▶ **Task**
Quote the listing below word for word, from its first line through the line containing "The height and".

# start of Materials provided

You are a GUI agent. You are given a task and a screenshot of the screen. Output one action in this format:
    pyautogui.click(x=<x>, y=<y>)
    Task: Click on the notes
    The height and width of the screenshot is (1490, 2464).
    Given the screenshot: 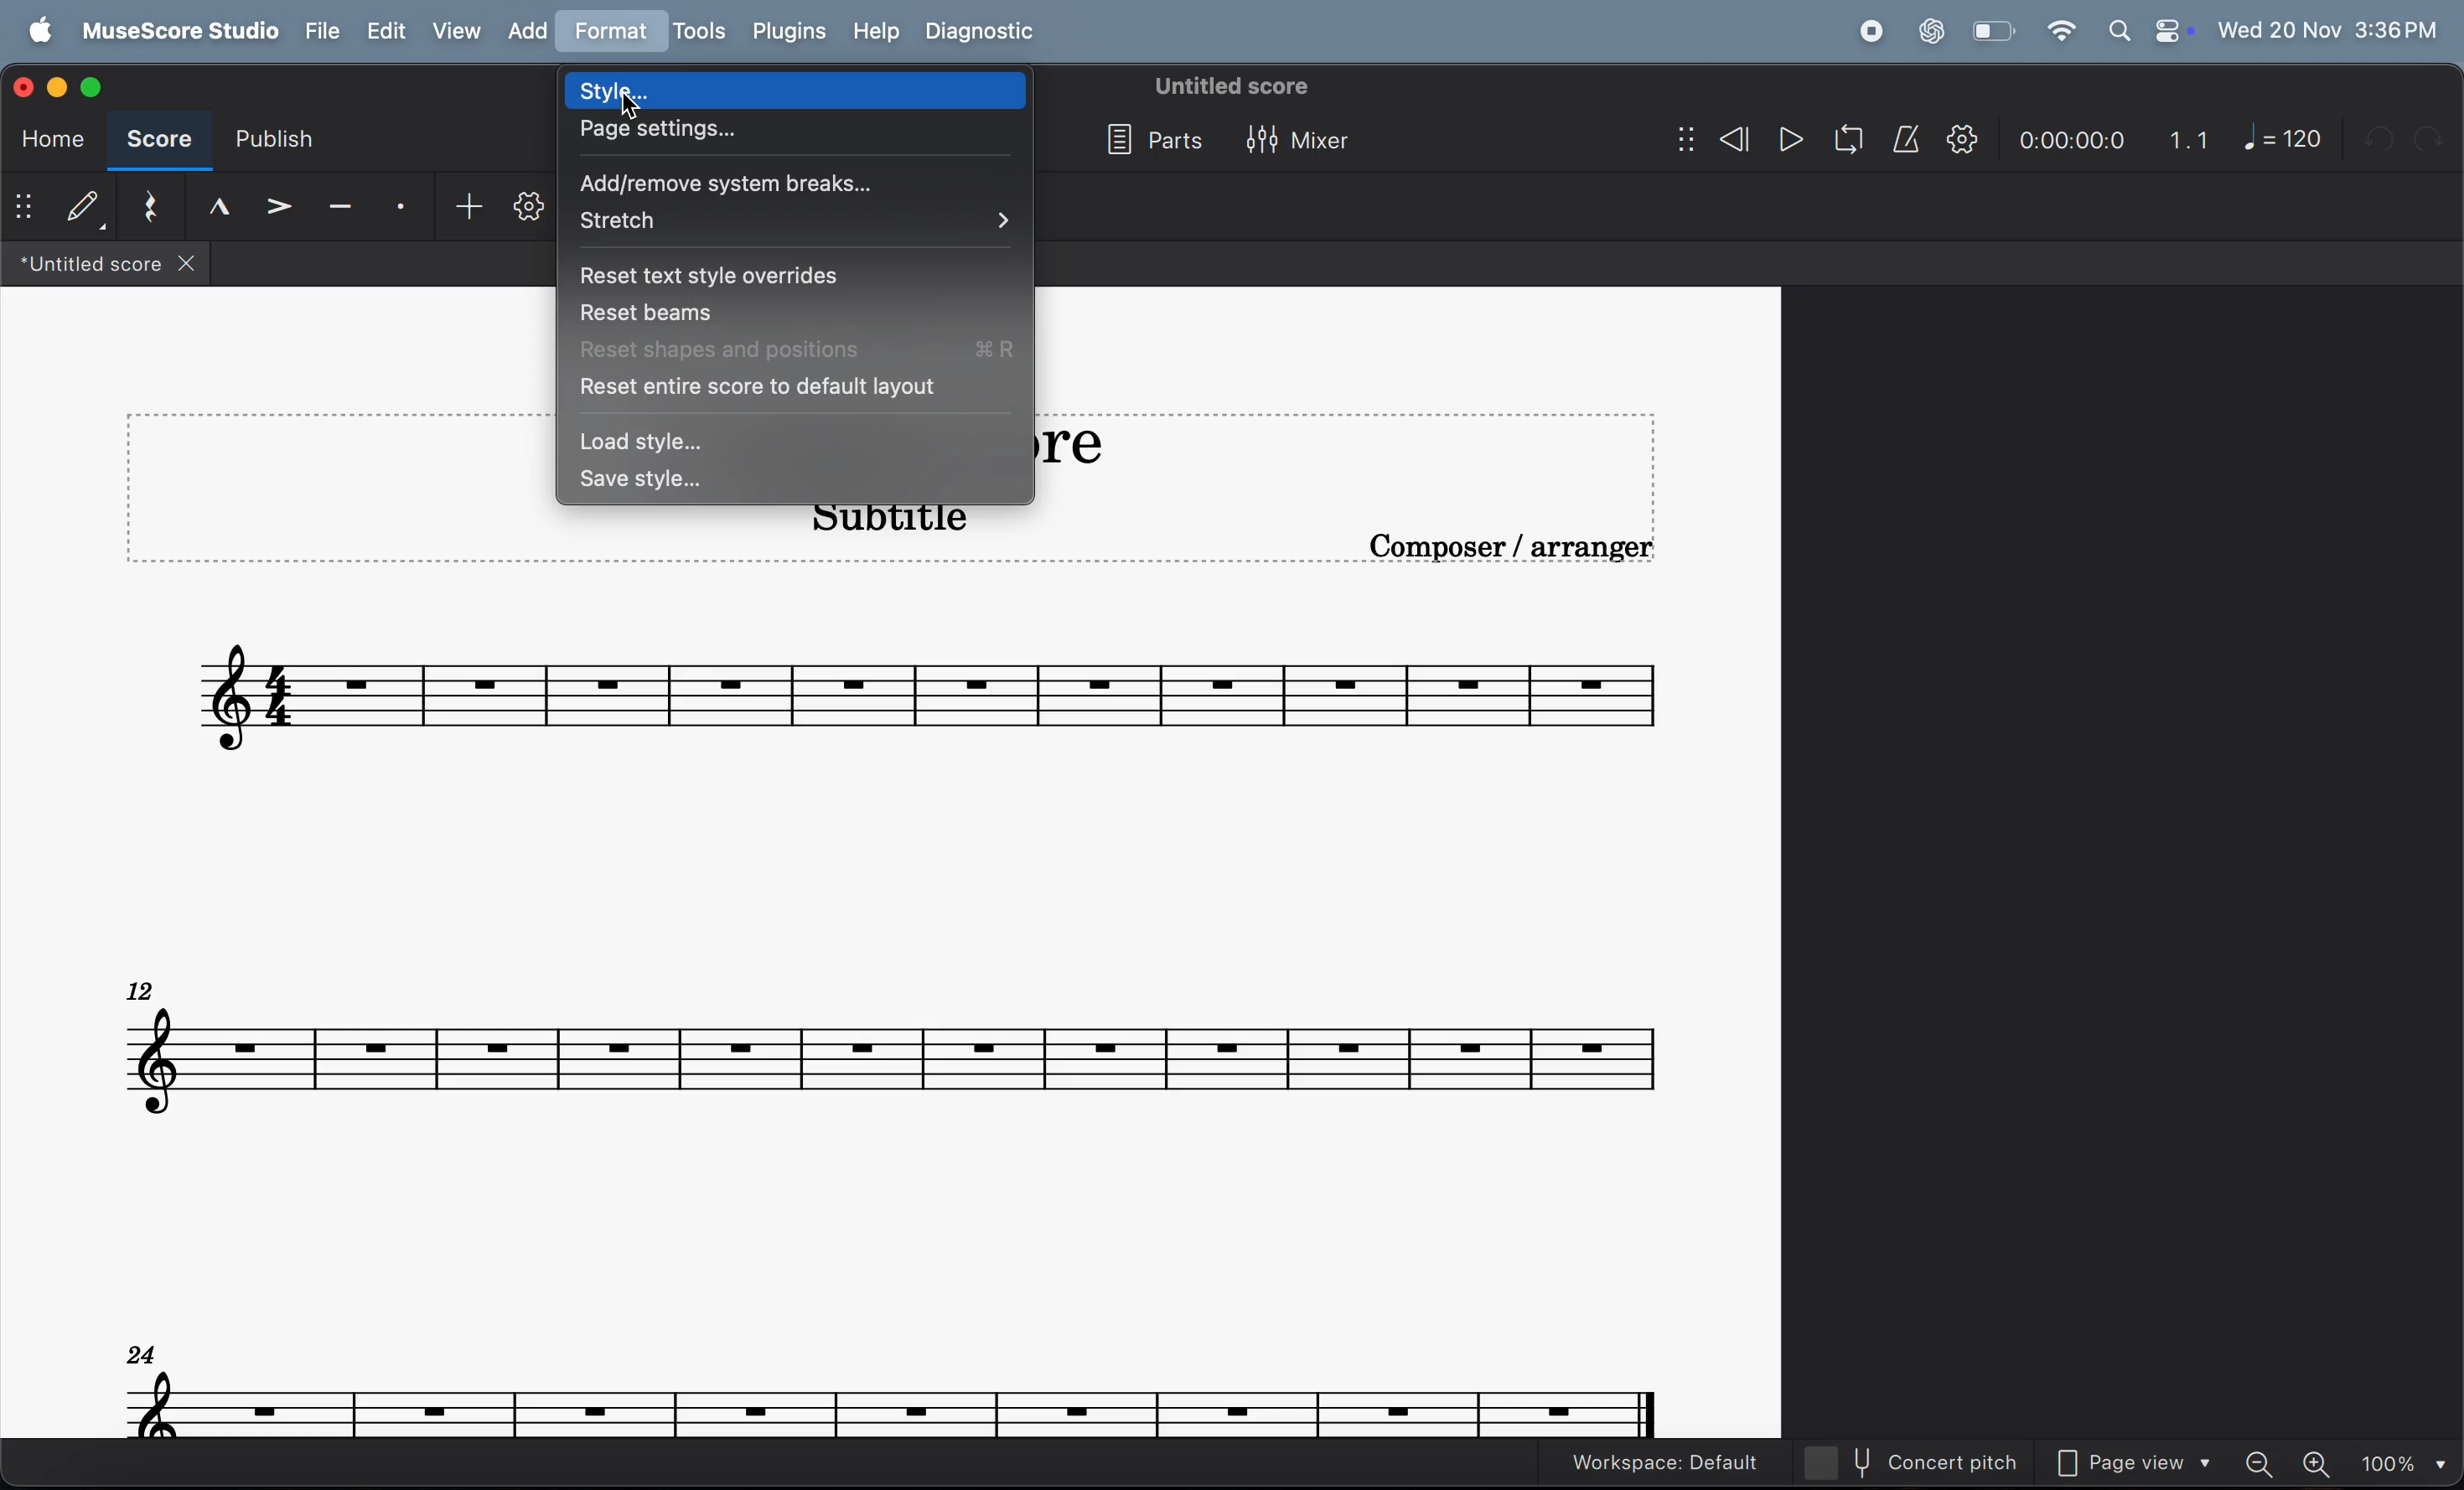 What is the action you would take?
    pyautogui.click(x=895, y=1390)
    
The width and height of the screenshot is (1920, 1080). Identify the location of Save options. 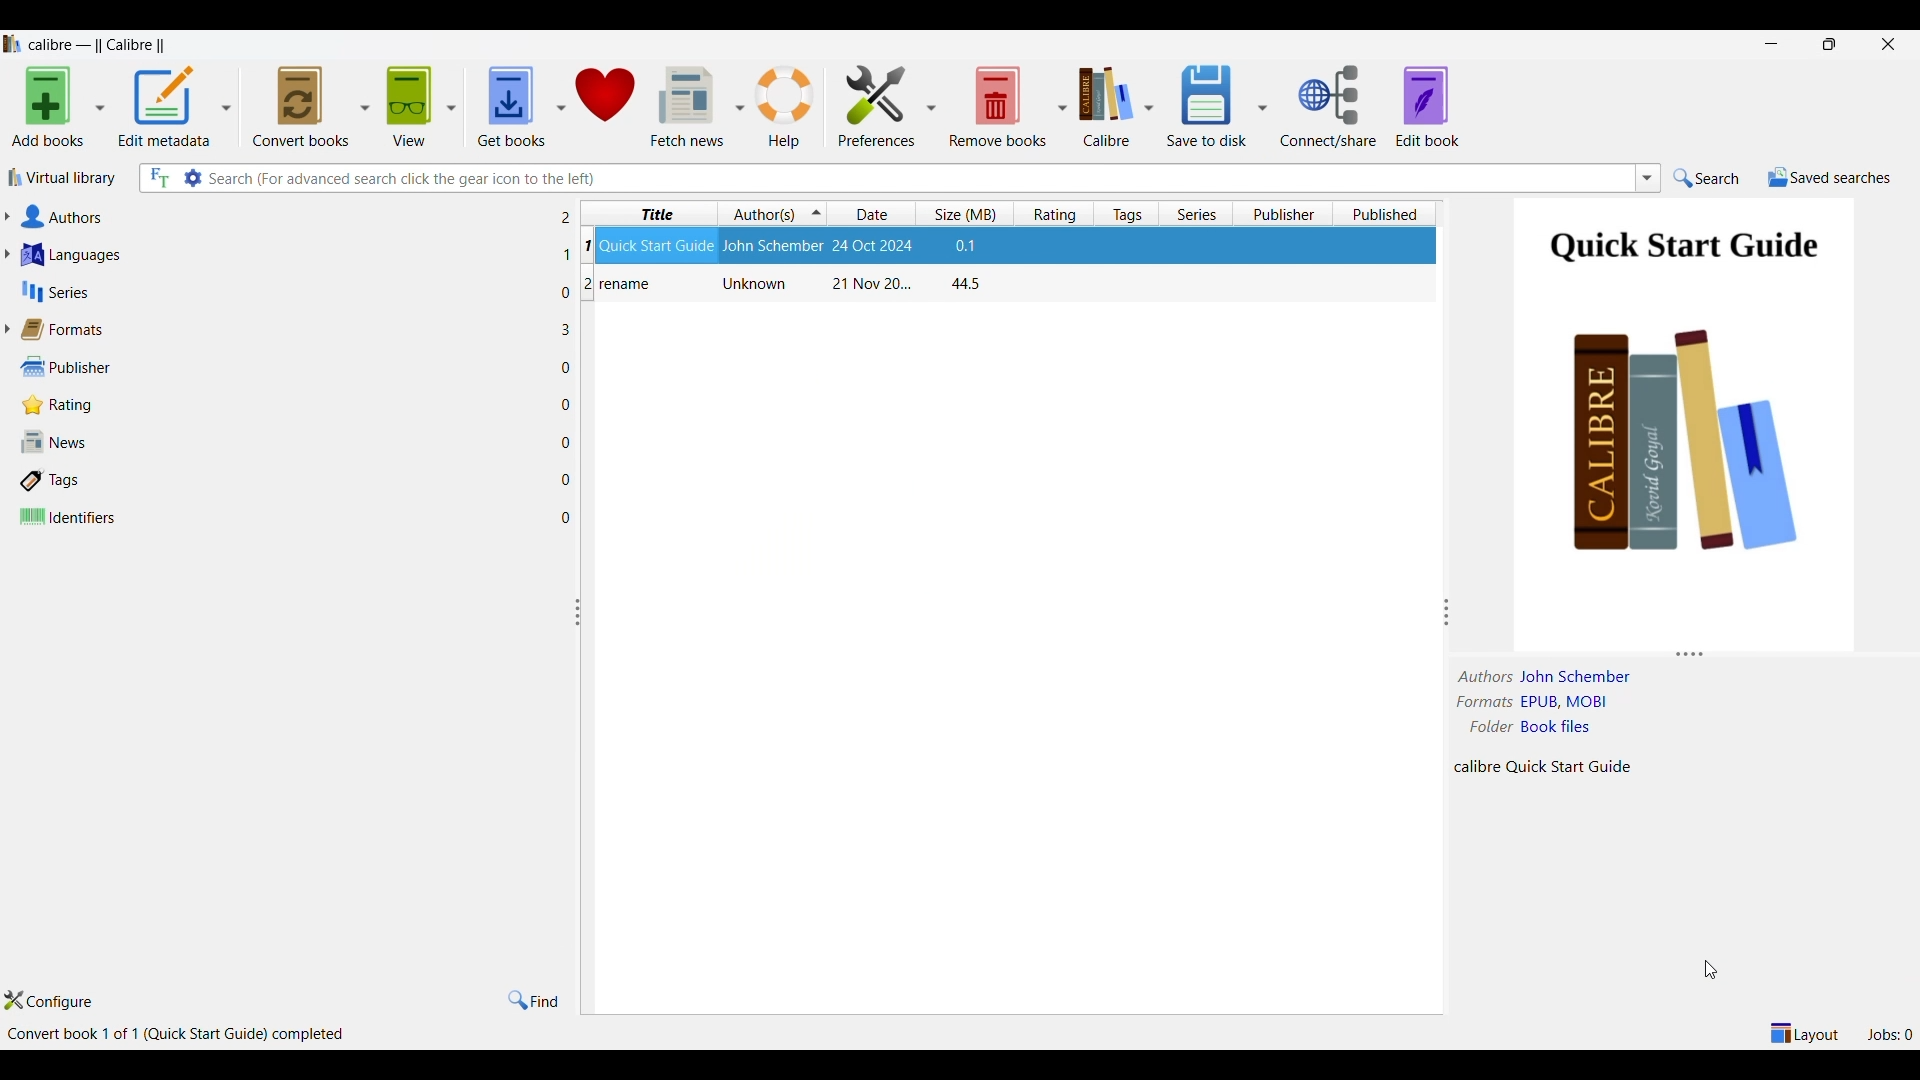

# end of Materials provided

▶ **Result for this task**
You are a GUI agent. You are given a task and a screenshot of the screen. Output one action in this format:
    pyautogui.click(x=<x>, y=<y>)
    Task: Click on the notes
    The height and width of the screenshot is (1490, 2464).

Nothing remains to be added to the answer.